*** Opening Data ***
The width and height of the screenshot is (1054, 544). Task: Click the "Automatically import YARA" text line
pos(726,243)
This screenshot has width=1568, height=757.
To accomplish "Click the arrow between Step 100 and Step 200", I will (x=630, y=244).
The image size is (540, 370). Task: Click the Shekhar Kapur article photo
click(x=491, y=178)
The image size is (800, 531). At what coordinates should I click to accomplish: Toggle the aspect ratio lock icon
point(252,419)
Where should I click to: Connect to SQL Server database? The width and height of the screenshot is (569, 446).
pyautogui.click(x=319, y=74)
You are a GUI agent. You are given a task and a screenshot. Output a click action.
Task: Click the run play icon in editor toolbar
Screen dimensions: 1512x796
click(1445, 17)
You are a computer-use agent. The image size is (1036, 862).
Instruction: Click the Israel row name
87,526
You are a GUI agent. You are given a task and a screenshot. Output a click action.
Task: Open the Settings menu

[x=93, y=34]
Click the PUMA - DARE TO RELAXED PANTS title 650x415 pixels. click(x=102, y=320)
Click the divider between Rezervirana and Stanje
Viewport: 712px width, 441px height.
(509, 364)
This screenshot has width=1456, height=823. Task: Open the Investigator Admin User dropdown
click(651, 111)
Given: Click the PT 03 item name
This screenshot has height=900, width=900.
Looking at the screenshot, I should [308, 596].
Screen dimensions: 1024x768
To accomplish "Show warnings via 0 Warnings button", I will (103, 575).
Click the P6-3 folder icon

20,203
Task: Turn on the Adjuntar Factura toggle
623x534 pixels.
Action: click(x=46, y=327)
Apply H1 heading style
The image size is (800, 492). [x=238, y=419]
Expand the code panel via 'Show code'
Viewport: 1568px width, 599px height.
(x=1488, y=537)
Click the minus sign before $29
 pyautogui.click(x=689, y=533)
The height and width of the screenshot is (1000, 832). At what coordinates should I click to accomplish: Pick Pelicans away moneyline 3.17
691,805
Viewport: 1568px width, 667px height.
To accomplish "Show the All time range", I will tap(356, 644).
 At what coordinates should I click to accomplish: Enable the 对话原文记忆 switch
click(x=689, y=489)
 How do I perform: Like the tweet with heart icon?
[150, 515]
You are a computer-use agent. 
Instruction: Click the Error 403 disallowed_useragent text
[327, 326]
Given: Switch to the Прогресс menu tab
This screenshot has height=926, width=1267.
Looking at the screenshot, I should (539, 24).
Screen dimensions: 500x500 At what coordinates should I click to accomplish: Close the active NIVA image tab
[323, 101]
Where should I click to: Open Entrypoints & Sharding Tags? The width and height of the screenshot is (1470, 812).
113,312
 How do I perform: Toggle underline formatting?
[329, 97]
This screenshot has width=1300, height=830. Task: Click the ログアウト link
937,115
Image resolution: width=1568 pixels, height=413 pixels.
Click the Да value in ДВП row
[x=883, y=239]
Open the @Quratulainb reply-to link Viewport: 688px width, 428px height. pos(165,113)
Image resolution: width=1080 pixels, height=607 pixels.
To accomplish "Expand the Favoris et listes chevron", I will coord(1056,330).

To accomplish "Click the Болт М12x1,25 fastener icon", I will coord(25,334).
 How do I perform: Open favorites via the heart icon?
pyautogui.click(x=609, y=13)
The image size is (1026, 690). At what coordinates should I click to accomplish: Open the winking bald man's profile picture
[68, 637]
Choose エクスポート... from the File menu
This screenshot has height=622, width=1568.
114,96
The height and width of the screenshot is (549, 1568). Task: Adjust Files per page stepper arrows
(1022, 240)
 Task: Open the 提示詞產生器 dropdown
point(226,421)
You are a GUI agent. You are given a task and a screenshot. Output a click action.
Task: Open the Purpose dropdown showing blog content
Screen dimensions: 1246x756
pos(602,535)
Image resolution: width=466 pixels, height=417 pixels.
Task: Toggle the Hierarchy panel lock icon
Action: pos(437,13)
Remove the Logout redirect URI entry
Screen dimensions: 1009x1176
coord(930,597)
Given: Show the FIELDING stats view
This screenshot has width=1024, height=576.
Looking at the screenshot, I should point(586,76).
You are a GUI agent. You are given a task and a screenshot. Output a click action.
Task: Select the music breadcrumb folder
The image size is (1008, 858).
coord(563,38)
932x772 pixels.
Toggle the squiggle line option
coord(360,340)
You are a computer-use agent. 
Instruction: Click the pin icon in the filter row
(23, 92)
*** Closing Data ***
Each record, from first to last, should be returned verbatim.

The width and height of the screenshot is (1054, 544). Task: Click the "Automatically import YARA" text line
pos(726,243)
This screenshot has width=1568, height=757.
To accomplish "Click the arrow between Step 100 and Step 200", I will (x=630, y=244).
The image size is (540, 370). Task: Click the Shekhar Kapur article photo
click(x=491, y=178)
The image size is (800, 531). At what coordinates should I click to accomplish: Toggle the aspect ratio lock icon
point(252,419)
Where should I click to: Connect to SQL Server database? The width and height of the screenshot is (569, 446).
pyautogui.click(x=319, y=74)
You are a GUI agent. You are given a task and a screenshot. Output a click action.
Task: Click the run play icon in editor toolbar
Screen dimensions: 1512x796
click(1445, 17)
You are a computer-use agent. The image size is (1036, 862).
Instruction: Click the Israel row name
87,526
You are a GUI agent. You are given a task and a screenshot. Output a click action.
Task: Open the Settings menu

[x=93, y=34]
Click the PUMA - DARE TO RELAXED PANTS title 650x415 pixels. click(x=102, y=320)
Click the divider between Rezervirana and Stanje
Viewport: 712px width, 441px height.
(509, 364)
This screenshot has width=1456, height=823. Task: Open the Investigator Admin User dropdown
click(651, 111)
Given: Click the PT 03 item name
This screenshot has height=900, width=900.
Looking at the screenshot, I should [308, 596].
Screen dimensions: 1024x768
To accomplish "Show warnings via 0 Warnings button", I will (103, 575).
Click the P6-3 folder icon

20,203
Task: Turn on the Adjuntar Factura toggle
623x534 pixels.
Action: click(x=46, y=327)
Apply H1 heading style
The image size is (800, 492). [x=238, y=419]
Expand the code panel via 'Show code'
Viewport: 1568px width, 599px height.
(x=1488, y=537)
Click the minus sign before $29
 pyautogui.click(x=689, y=533)
The height and width of the screenshot is (1000, 832). At what coordinates should I click to accomplish: Pick Pelicans away moneyline 3.17
691,805
Viewport: 1568px width, 667px height.
To accomplish "Show the All time range", I will tap(356, 644).
 At what coordinates should I click to accomplish: Enable the 对话原文记忆 switch
click(x=689, y=489)
 How do I perform: Like the tweet with heart icon?
[150, 515]
You are a computer-use agent. 
Instruction: Click the Error 403 disallowed_useragent text
[327, 326]
Given: Switch to the Прогресс menu tab
This screenshot has height=926, width=1267.
Looking at the screenshot, I should (539, 24).
Screen dimensions: 500x500 At what coordinates should I click to accomplish: Close the active NIVA image tab
[323, 101]
Where should I click to: Open Entrypoints & Sharding Tags? The width and height of the screenshot is (1470, 812).
113,312
 How do I perform: Toggle underline formatting?
[329, 97]
This screenshot has width=1300, height=830. Task: Click the ログアウト link
937,115
Image resolution: width=1568 pixels, height=413 pixels.
Click the Да value in ДВП row
[x=883, y=239]
Open the @Quratulainb reply-to link Viewport: 688px width, 428px height. pos(165,113)
Image resolution: width=1080 pixels, height=607 pixels.
To accomplish "Expand the Favoris et listes chevron", I will coord(1056,330).

To accomplish "Click the Болт М12x1,25 fastener icon", I will coord(25,334).
 How do I perform: Open favorites via the heart icon?
pyautogui.click(x=609, y=13)
The image size is (1026, 690). At what coordinates should I click to accomplish: Open the winking bald man's profile picture
[68, 637]
Choose エクスポート... from the File menu
This screenshot has height=622, width=1568.
114,96
The height and width of the screenshot is (549, 1568). Task: Adjust Files per page stepper arrows
(1022, 240)
 Task: Open the 提示詞產生器 dropdown
point(226,421)
You are a GUI agent. You are given a task and a screenshot. Output a click action.
Task: Open the Purpose dropdown showing blog content
Screen dimensions: 1246x756
pos(602,535)
Image resolution: width=466 pixels, height=417 pixels.
Task: Toggle the Hierarchy panel lock icon
Action: pos(437,13)
Remove the Logout redirect URI entry
Screen dimensions: 1009x1176
coord(930,597)
Given: Show the FIELDING stats view
This screenshot has width=1024, height=576.
Looking at the screenshot, I should point(586,76).
You are a GUI agent. You are given a task and a screenshot. Output a click action.
Task: Select the music breadcrumb folder
The image size is (1008, 858).
coord(563,38)
932x772 pixels.
Toggle the squiggle line option
coord(360,340)
You are a computer-use agent. 
Instruction: Click the pin icon in the filter row
(23, 92)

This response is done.